** EXERCISE MATERIALS follows **

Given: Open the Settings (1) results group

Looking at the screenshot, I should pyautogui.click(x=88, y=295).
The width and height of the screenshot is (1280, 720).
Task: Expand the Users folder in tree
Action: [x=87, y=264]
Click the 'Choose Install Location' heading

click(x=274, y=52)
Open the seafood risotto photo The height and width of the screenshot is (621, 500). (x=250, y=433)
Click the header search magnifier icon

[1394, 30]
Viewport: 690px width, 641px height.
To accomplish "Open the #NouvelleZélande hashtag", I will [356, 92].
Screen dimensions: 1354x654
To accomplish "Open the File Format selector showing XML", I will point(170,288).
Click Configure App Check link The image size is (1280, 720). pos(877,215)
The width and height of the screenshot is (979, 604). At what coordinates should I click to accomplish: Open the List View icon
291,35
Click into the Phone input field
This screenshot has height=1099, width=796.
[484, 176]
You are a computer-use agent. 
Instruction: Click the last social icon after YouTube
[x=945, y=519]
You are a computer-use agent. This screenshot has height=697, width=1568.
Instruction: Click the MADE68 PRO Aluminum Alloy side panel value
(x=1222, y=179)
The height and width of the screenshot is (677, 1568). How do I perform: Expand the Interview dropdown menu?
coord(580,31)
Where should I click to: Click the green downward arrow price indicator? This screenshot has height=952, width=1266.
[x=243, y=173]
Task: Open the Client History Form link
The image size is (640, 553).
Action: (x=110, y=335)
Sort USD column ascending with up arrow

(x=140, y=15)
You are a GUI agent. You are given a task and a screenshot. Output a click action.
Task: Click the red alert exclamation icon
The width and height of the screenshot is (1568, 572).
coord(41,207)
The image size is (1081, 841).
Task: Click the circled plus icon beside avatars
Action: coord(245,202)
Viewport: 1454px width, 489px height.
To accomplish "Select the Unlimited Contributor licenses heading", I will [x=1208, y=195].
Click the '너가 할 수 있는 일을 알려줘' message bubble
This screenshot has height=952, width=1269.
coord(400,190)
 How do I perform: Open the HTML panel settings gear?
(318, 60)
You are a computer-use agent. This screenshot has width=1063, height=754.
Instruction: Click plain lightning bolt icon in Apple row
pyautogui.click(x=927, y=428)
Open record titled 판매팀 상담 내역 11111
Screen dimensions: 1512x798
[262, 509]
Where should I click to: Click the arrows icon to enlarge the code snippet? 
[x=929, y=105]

** End of EXERCISE MATERIALS **

◆ **EXERCISE INSTRUCTIONS**
Check each line of the data for the word "agent", then state only how many lines hold it.

◆ **TASK RESPONSE**
4